*** RECORDS SHOWN Section Begins ***
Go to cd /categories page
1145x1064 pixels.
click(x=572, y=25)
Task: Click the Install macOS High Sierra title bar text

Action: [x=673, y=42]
*** RECORDS SHOWN Section Ends ***
#### TASK PROMPT:
Retype exactly the line with "Task: Click the" and each line after it until the records end, and include no other line.

#### SOLUTION TO THE EXERCISE:
Task: Click the Install macOS High Sierra title bar text

Action: [x=673, y=42]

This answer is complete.